On ne présente plus Toni Morrison, figure majeure de la littérature du vingtième siècle. Prix Nobel de Littérature, elle eut à coeur durant toute sa vie de donner une voix aux invisibilisés, aux minorités, et de constituer de par son oeuvre littéraire magistrale un témoignage de l’Histoire des afro-américains. Autrice, mais aussi éditrice, critique littéraire et professeure, c’est une personne que j’admire profondément, tant par la qualité de ses écrits que par sa vie et son engagement. Vous pouvez retrouver un rapide portrait et quelques conseils lectures ici.
Si j’ai lu une bonne partie de ses romans, me restait certains de ses essais, et pourquoi ne pas commencer par celui que je vous présente ici, somme d’une quarantaine de textes, discours et réflexions de cette grande femme.

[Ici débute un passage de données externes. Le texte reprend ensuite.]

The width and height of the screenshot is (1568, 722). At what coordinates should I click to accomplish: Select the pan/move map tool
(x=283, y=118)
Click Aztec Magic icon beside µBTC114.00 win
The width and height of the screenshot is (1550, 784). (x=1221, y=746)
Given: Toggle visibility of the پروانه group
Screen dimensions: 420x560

Divisé en trois parties principales, » La patrie de l’étranger « , » Interlude Black matter(s) « , et » Le langage de Dieu « , ce recueil est une pépite à lire. Les réflexions aiguisées de Toni Morrison englobent aussi bien les questions du racisme, de l’exotisation, de la construction moderne du fascisme, de la place de l’artiste et de l’art dans notre société contemporaine, du 11 septembre, du féminisme…Elle convoque également de frandes figures telles que Martin Luther King et James Baldwin, qui ont oeuvré avant elle à la violence mais aussi la complexité de la société américaine.

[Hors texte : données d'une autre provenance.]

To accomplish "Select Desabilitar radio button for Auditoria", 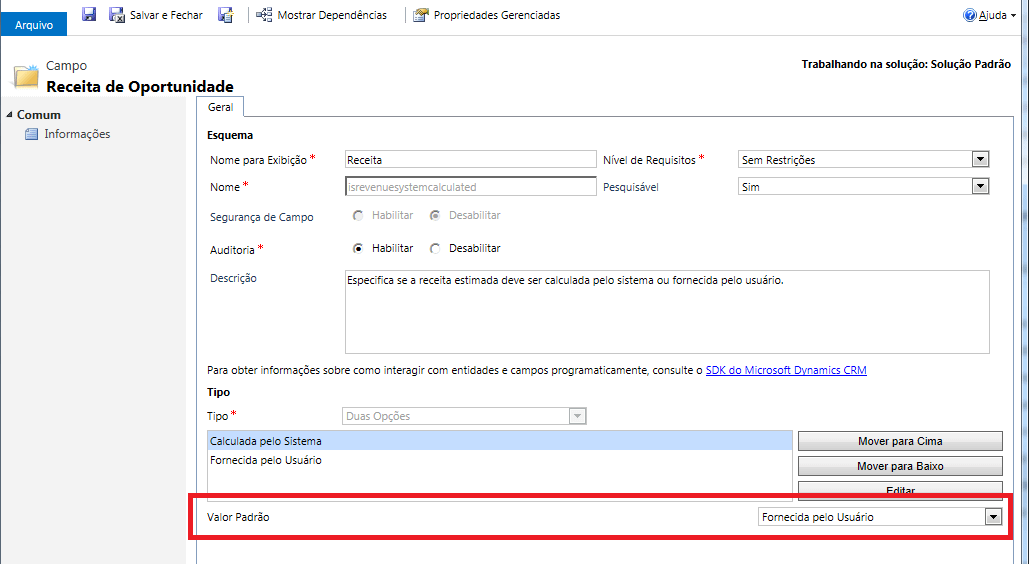I will coord(435,248).
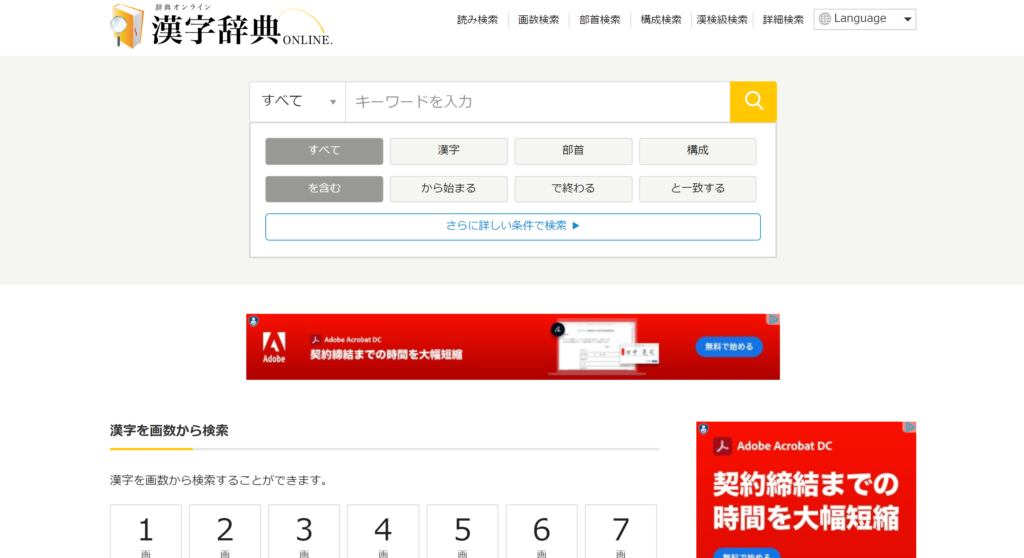Select the すべて search-type filter
1024x558 pixels.
pyautogui.click(x=324, y=151)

Ces textes proviennent de différentes sources, et différentes époques, et permettent de voir sa pensée évoluer et s’affiner au fil du temps. Pourtant courts, ils procurent je trouve matière à réflexion, et nous invitent à faire un pas salutaire de côté. Elle tente à chaque essai de nous faire penser profondément au sens des mots, et à changer notre point de vue sur une réalité que l’on a tendance à prendre pour acquise.
Elle avait déjà pressenti certains grands changement récents dans nos sociétés, et avait une capacité remarquable de nuance et de prise de recul, tout en étant fermement engagée. Ce positionnement intellectuel me rappelle beaucoup James Baldwin, autre immense écrivain et penseur afro-américain du vingtième siècle. Sans haine, mais avec empathie et courage elle pose un regard sans consession sur son pays, et nous livre par cette somme de textes un sublime testament intellectuel, à déguster par petites touches en picorant régulièrement un texte ou deux, ou bien à dévorer d’une seule traite !
Si chaque texte est unique et marquant, voici quelques titres de sous-chapitres pour vous donner une idée de la diversité des thèmes abordés :
- Racisme et fascisme
- Plaidoyer en faveur des arts
- Femmes, race et mémoire
- Mémoire, création et fiction
- Gertrude Stein et la différence qu’elle fait
Ces essais sont un moyen privilégié d’en apprendre plus sur la vision de Toni Morrison, la profondeur de ce qui irriguait son oeuvre, et bien que riches je les ai trouvés assez accessibles à qui souhaite réfléchir à certaines notions de notre société contemporaine. Car la portée de ses essais est au final assez universelle. C’était ça aussi la grande force de cette femme, porter une parole qui peut résonner en chacun.e d’entre nous. Merci pour tout Mme Morrison.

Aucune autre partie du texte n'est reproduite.